Now, if like me, you are no longer willing to walk that tightrope, you must understand interest. Everyone you might go begging to HAS figured this out. It is the simple mathematical trick that every rich person uses to stay rich. Many of our conservatories and foundations were launched by trust funders whose ONLY accomplishment was mastering interest. This allowed them to hold court sitting on the throne of their family’s pile of money… Potentially in perpetuity.
As long as their pet projects only skimmed off interest, the pile would remain to keep generating more interest. And most of our industry IS somebody’s pet project. I think we’d do ourselves a big favor by admitting that. We are NOT the hardcore entrepreneurs that go on Shark Tank hoping to sell their baby to the highest bidder. And we shouldn’t be.
We are something more than that. Or at least we used to be… For a thousand years, reverb chambers 300 years in the making were erected to glorify OUR work. For a thousand years, WE were the bait that lured the masses into the stone monuments that bound together most of western culture. No Ayn Randian capitalist could ever compare.
So how might we recapture our former glory?

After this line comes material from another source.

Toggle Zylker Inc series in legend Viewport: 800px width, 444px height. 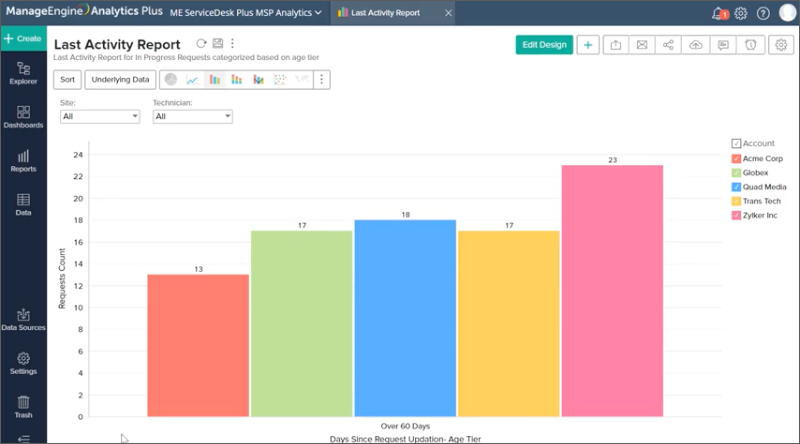[737, 215]
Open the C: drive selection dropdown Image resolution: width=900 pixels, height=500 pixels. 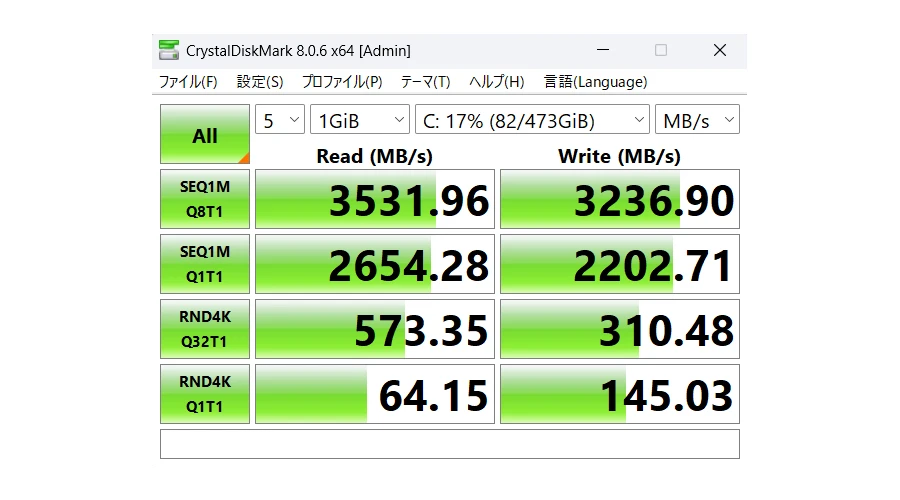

It starts with understanding EXACTLY what you are getting into when you dance with the dark side. Capitalism, which has largely replaced religion, is essentially mathematical social engineering… And you must understand the math part. If you can’t glance over ten years of income statements and balance sheets while interpolating the underlying data trends on the fly, you are just as helpless as a wannabe orchestral violinist who can’t sight read. It is THAT critical.
If we taught capitalism in conservatories, we’d at least be prepping our kids to speak the language of their funders. But we might, rarely, accomplish much more. Every now and then, a few might figure out how to play the same rigged game that our “funder class” mastered long ago. A few might preserve the integrity of their souls while playing said game. And a few might achieve a lifetime of artistic independence, with the ability to provide their own seed funds to worthy projects.
Imagine if Leopold had taught Amadeus THAT! Arguably our greatest genius… Dead at 35 for lack of health care… And then dumped in a pauper’s grave… SHAMEFUL! And have we made any real progress since then?
Greg Sandow says
With great delight I’m picturing empowered conservatory students who can get a step ahead of their funders. And, no small thing, speak their funders’ language, so they know how to make their projects enticing to fund.
We’d also cut out a lot of bullshit if this happened. When you’re teaching “entrepreneurship” (especially in the nonentrepreneurial form in which it’s often taught, where you learn how to write press releases and grant applications) you can still think you’re a very pure artist.
But if you were taught to be a capitalist — ooooo! Ugly! Not artistic!
Except that now you’d have a shot at something big.